Wild Arms 3 (PlayStation 2) review

"You see, the world of Filgaia is the sort where skeletons lay bleached under relentless sunlight and like it because at least the demons are distracted by human flesh. Your human flesh to be specific, unless you pay attention."

If you ever decide you want to sit down for a long gaming session with Wild Arms 3, make sure you bring some water. Forget to and you’ll be reminded the minute you sit down to what is one of the most spectacular role-playing adventures the Playstation 2 has ever seen… and the driest. You see, the world of Filgaia is the sort where skeletons lay bleached under relentless sunlight and like it because at least the demons are distracted by human flesh. Your human flesh to be specific, unless you pay attention.

From the minute you begin, Wild Arms 3 practically screams its intention to make you its bitch. You don’t start at some sissy guild, or asleep on your bed while the peasants labor beneath. Instead, you’re riding a train with other warriors. Each provides plot fodder for a combined total of more than forty hours of gameplay. This isn’t a simple discussion over tea and crumpets, though; everyone has a scheme and somehow it all ties together within your first three hours.

Before you know it, you’re on the roof of a train while the scenery swishes past you like so much water. But like I said, this is the driest role-playing adventure you’ve likely seen. That affects the game in numerous ways. If you have the brains it takes to rub two sticks together, you probably figured out by now that I love the atmosphere. I like traveling deep into the core of the planet and staring at dinosaur bones between enemy encounters. I like riding across shifting desert sands on a cruiser while I fire my cannons at sand beasts. This is all well and good, but Wild Arms 3 is no movie. At the end of the day, you won’t care how it looks. You’ll care how it plays.

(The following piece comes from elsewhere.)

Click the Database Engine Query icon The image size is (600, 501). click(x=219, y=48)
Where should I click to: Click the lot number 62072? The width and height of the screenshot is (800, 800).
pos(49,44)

To put it simply, it plays you.

First, there’s the sprawling world map to consider. Well into the game, you still won’t have discovered it all. There are rocky mountain passes, deep ravines, wide prairies so massive they take forever to cross even on horseback. Villages dot the landscape, insignificant wooden shacks choked in the dusty face of a wilderness so barren it defies description. I like a massive world to explore between my monster fights and kissing protagonists, so right there I was ready to stick around for the long haul. For the rest of you who aren’t decided, though, I suppose I should talk about battles.

There are two chinks in this game’s armor, and the first of those is the fights. Battles certainly aren’t weak. They follow the same basic routine that worked so well for the first two games in the series. It’s just that you’ve seen them all before. You still pick from a central action window, still use ammo-consuming arms that must be reloaded in one village or another. I’m not knocking any of this, really, just saying that nothing has changed.

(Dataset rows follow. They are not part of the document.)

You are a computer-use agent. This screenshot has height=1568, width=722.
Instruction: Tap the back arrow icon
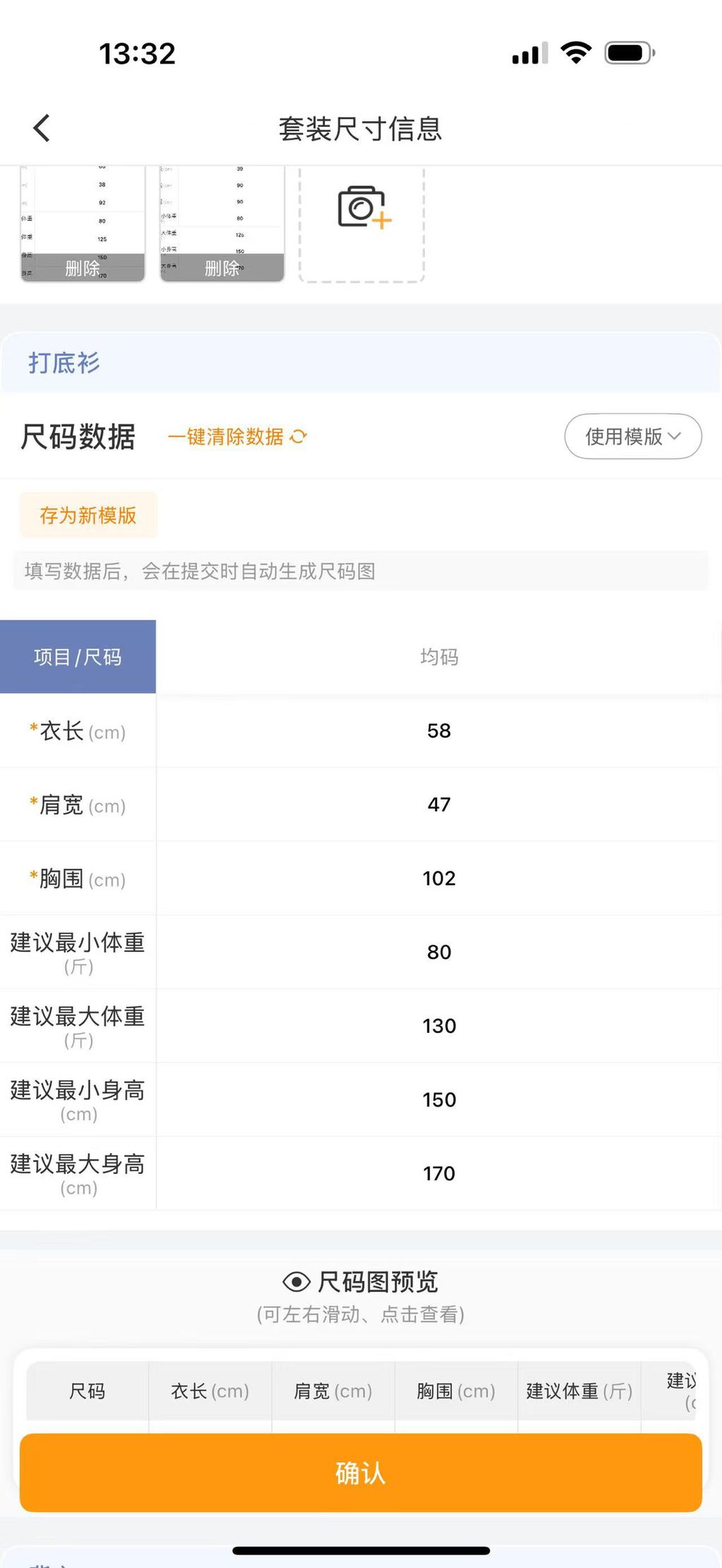tap(42, 128)
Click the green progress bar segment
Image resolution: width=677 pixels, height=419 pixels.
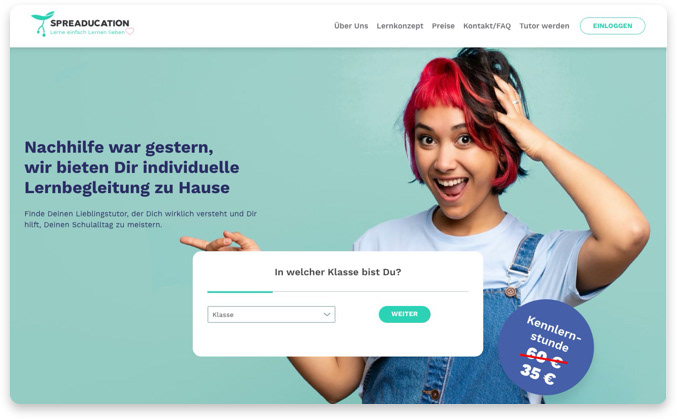240,292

Nothing, that is, except the horseback and desert cruiser battles. Though the former really just amounts to a change of scenery (you’re treated to a view of your protagonists sniping opponents from the back of their chosen mounts), it’s still a change for the better. More noteworthy is the addition of the cruiser I keep referencing. Here, battles more closely resemble those you might recall if you played Skies of Arcadia. Your control is a bit removed, but the notion that you’re in charge of heavier firepower has a whole “mine is bigger than yours” appeal to it.

Another aspect of the game that feels bigger and better is the plot. To be honest, I couldn’t care less. Yeah, yeah, yeah. I know I just broke some secret rule most every role-playing nerd adheres to, especially when so many of us are trying to decide what emotional baggage some loser like Squall had when he led a team of lovesick warriors against a time-hopping sorceress. But honestly, I read books when I want exposure to teen angst or what have you. With that said, Wild Arms 3 strikes that perfect balance. There are people in danger. There are plays for power and demons. It all comes together with enough political intrigue to fuel ten other games like it. But best of all, plot always encourages you to find what lies beyond that next hilltop, or over that distant mountain. Not a namby-pamby noble in sight.

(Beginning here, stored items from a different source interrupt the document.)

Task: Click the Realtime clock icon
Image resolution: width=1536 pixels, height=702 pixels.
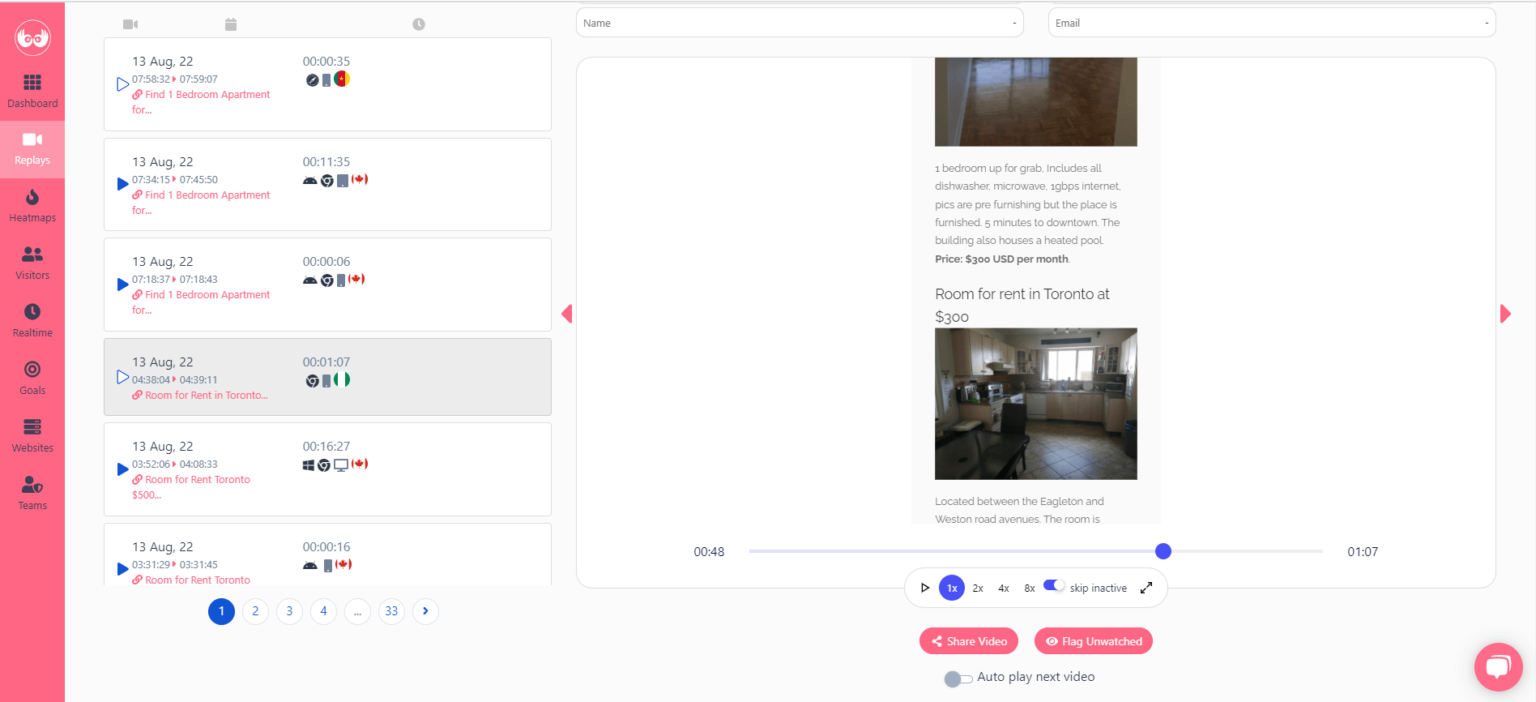Action: coord(32,312)
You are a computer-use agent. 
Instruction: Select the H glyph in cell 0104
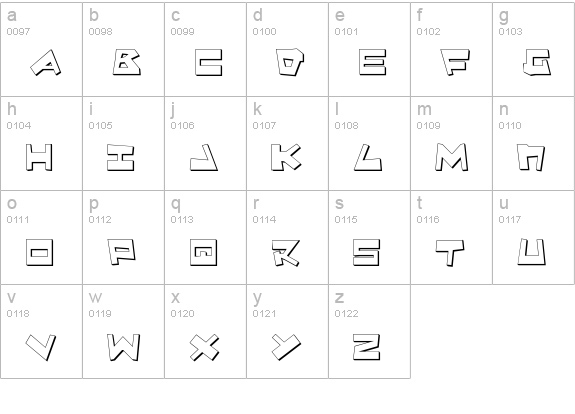[x=39, y=157]
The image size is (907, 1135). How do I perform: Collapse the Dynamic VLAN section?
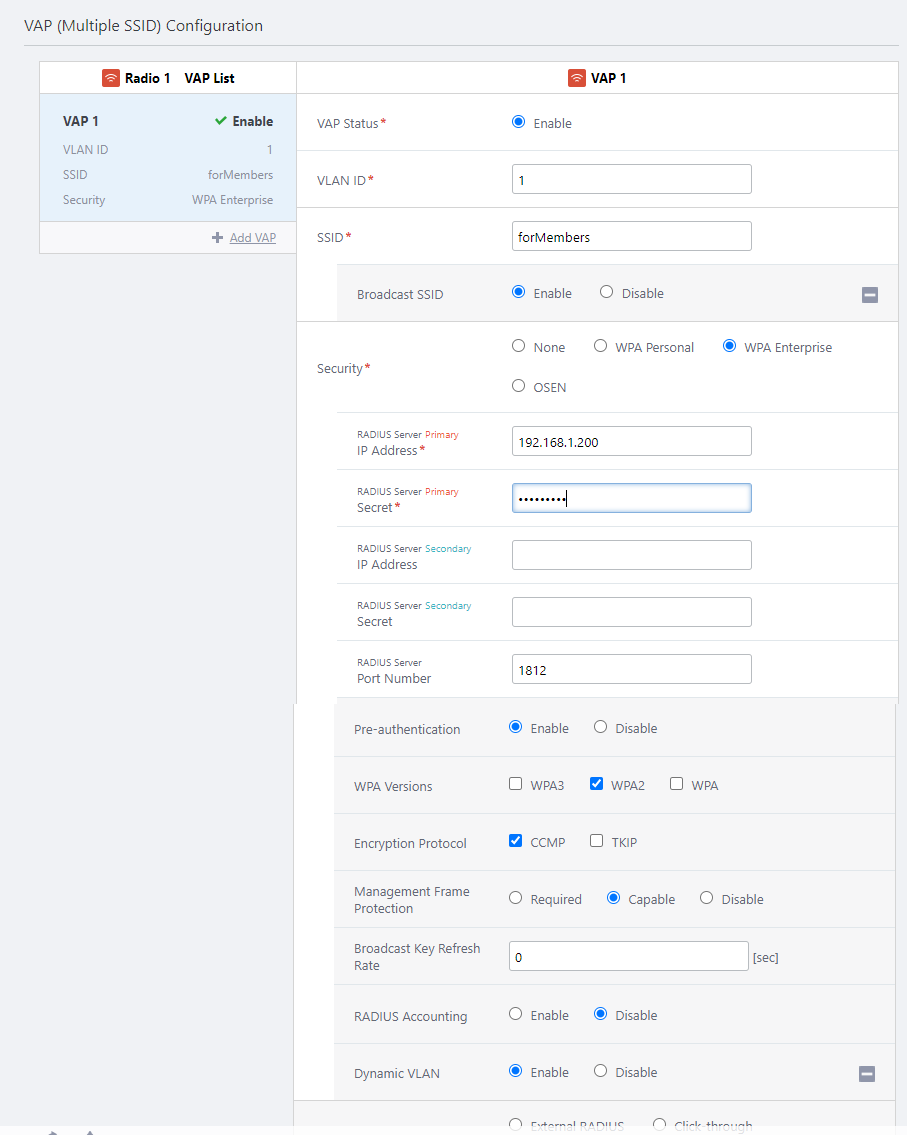point(867,1074)
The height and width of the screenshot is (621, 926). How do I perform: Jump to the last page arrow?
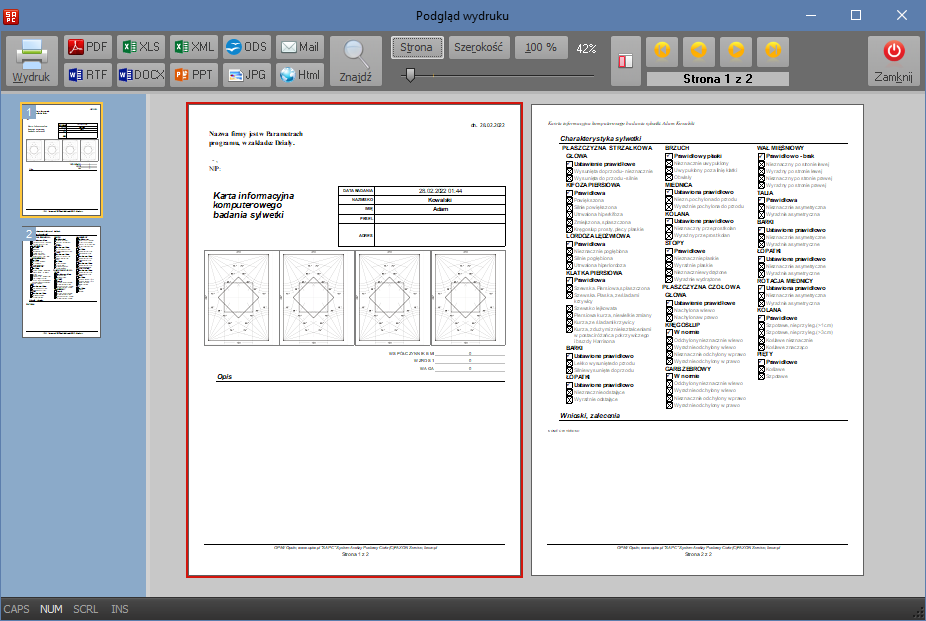(773, 51)
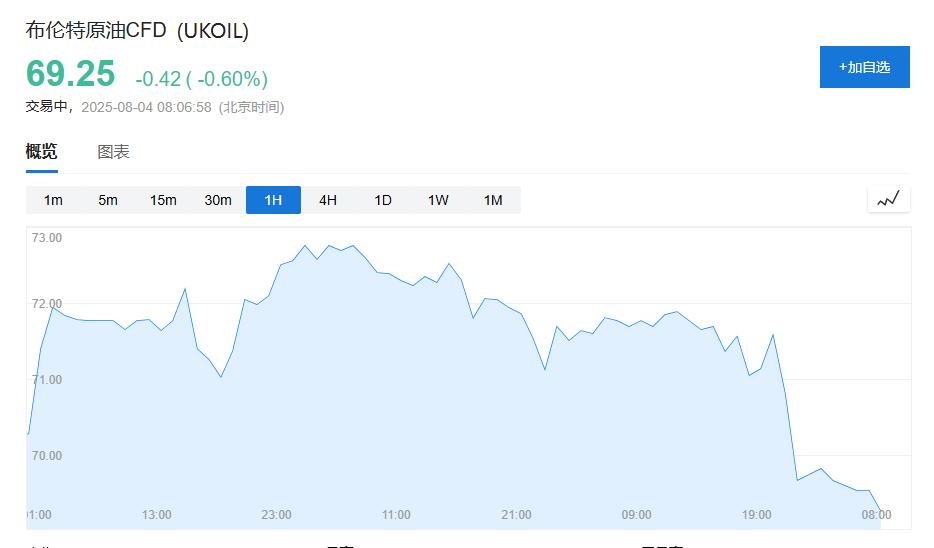Click the 布伦特原油CFD (UKOIL) title

click(137, 31)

Something else you won’t see is FMV. Instead, in-game character models provide the visual flair. And speaking of that, well, they’re cel-shaded. There’s a certain stigma that goes with the label, but trust me when I say it’s put to excellent use here. Somehow, the barren landscapes and the art style used to create them fit together like a hand in a glove. Whether you’re dancing around a beast’s tail and peppering it with shots or swinging the camera about as you traverse the dusty streets of a mountainside civilization, you’ll never for a moment feel that the game suffers from a lack of continuity.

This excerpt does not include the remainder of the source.